Da erklingt plötzlich der Raum, denn eine übermenschliche Stimme tönt und lässt die Luft mitschwingen. Wie silbertönender Harfenschlag quillt es von des Himmelsboten Lippen.

„Fürchte dich nicht, Zacharias. Dein Gebet ist erhört. Dein Weib Elisabeth wird dir einen Sohn gebären, dessen Name sollst du Johannes heißen. Und du wirst durch ihn Freude und Wonne haben, und viele andere werden frohlocken über seine Geburt, denn er wird groß sein vor dem Herrn. Wein und starke Getränke wird er nicht trinken, doch vom Mutterleib an wird er mit dem heiligen Geist erfüllet sein und wird der Kinder Israels viele zu Gott bekehren. Er wird vor ihm hergehen in Geist und Kraft des Elias, zu bekehren die Herzen der Väter zu den Kindern und die Ungläubigen zu der Klugheit der Gerechten, und so wird er zurichten dem Herrn ein wohlbereitet Volk.“

Der Templer vermag das Gehörte nicht zu fassen. Und wie um sich zu wehren gegen das Unerhörte, vor Augenblicken noch von ihm selbst Erflehte, stammelt er in das Gleißen der Erscheinung: „Woran soll ich das erkennen? Bin ich nicht alt und auch mein Weib schon betagt?“

Da rauschen die unirdischen Schwanenflügel wie im Unwillen zusammen, dass sich die Luft im heiligen Raum wie unter Windeswehen bewegt. Und eine richterlich strenge Härte spannt das Antlitz des Engels.
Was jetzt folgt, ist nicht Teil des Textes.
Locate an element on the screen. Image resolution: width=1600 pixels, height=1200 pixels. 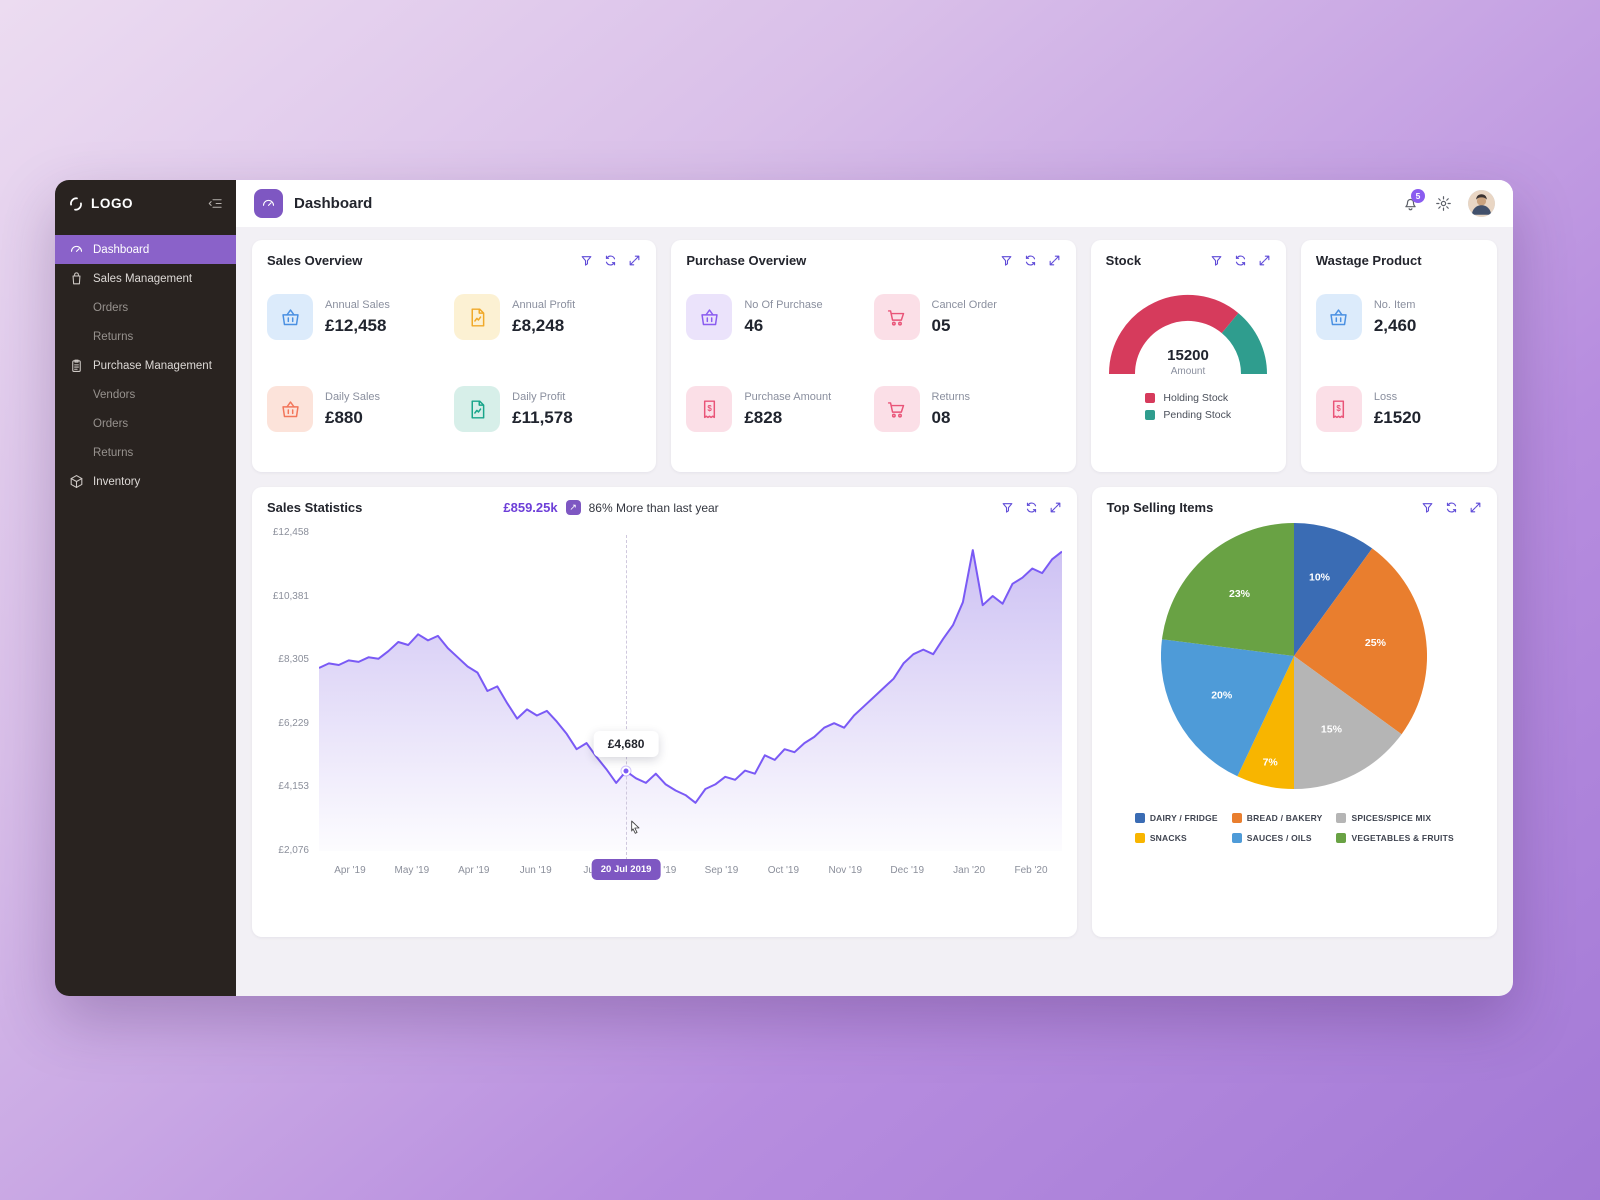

„Ich bin Gabriel, der vor Gott stehet, und bin gesandt, mit dir zu reden, auf dass ich dir solches verkünde. Sieh, du wirst verstummen bis auf den Tag, da dies geschehen wird, darum dass du meinen Worten nicht geglaubt hast, die zu ihrer Zeit erfüllt werden.“

Und der Glanz verschwindet allmählich und die Gestalt des göttlichen Erzboten zerfließt in magischblaues Licht, wird wesenlos und vergraut endlich in ein Nichts. Um Zacharias schimmern wieder die Lampen des Altars, und die Decke des Heiligtums dämmert in den matten Schein.
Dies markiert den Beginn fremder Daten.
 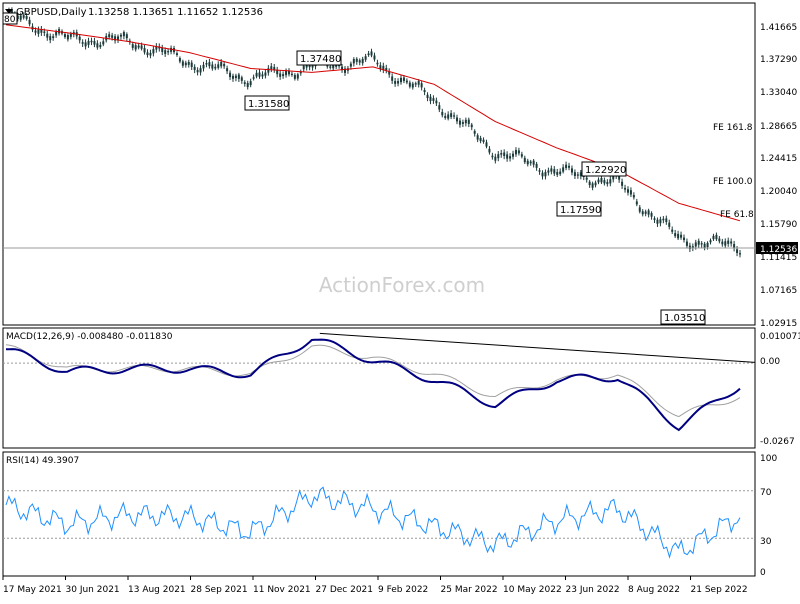 I want to click on ohlc-values: 1.13258 1.13651 1.11652 1.12536, so click(x=176, y=12).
Zacharias will laut rufen – aber seine Lippen bleiben stumm. Auch in der Kehle formt sich kein Laut.

Draußen murrt und bangt das Volk. Was zögert Zacharias von Karem so lange? Die Gebetszeit ist beträchtlich überschritten, die Ablösung wartet in der Tempelhalle, die Leviten bringen neue Opfer bereit.

Das Volk schiebt sich in drängender Neugier nach der Treppe zu dem Tor hin, das weit offen steht. Das Tor ist das Sinnbild des offenen Himmels, und man sieht durch die Lichtung die innere Tempelabteilung, die das „Heiligtum“ und das „Allerheiligste“ enthält. Die goldenen Tempelwände strahlen im Morgenlicht, und die ebenfalls vergoldeten Reben mit den mannshohen Trauben über dem Tor flimmern, als schimmere das Gold aus dem Innern heraus.

Da erscheint der Priester Zacharias im inneren Hof, langsam schreitend, mit fahlem Gesicht, und sein weißer Byssus leuchtet hell im Morgenschein. Alles blickt voll Neugier nach der patriarchalischen Gestalt, die nun im Tempeltor auf der höchsten Stufe stehen bleibt und wie entgeistert in das schreiende Blau starrt.

Ein dienstfreier Levit schiebt sich nahe an Zacharias heran und stiert mit Neugiersaugen nach ihm. „Was säumtest du so lange? Dein Auge ist erdfern. Dein Sinn weit von hier. Zacharias, sprich ein Wort – was ist dir?“

Freunde drängen sich heran, Frauen aus dem zweiten Hof suchen heranzukommen, werden aber von den Tempeldienern zurückgedrängt.

Da hebt der Greis mit Tränen in den Augen den Finger an die Lippen und deutet ihnen an, dass er stumm sei.

Das Volk der Beter wird unruhig. Und ein Ungläubiger schreit über die Köpfe hinweg: „Rede! Rede!“

Zacharias antwortet, von Tränen überströmt, mit der Fingergebärde.

Einer will ihm eine Schreibtafel reichen, auf dass er sich verständlich machen könne. Er weist sie mit Erregung zurück. Aber dann füllt sich sein Auge mit einem unerhörten Glanz, und er schreitet, über die Köpfe hinwegblickend, mit feierlichen Schritten durch das Gewoge der dichtgeballten Betermenge.

„Wohin gehst du, Priester Zacharias?“, fragt der bucklige Levit. Des Zacharias knorrige Hand deutet in die Richtung von Karem.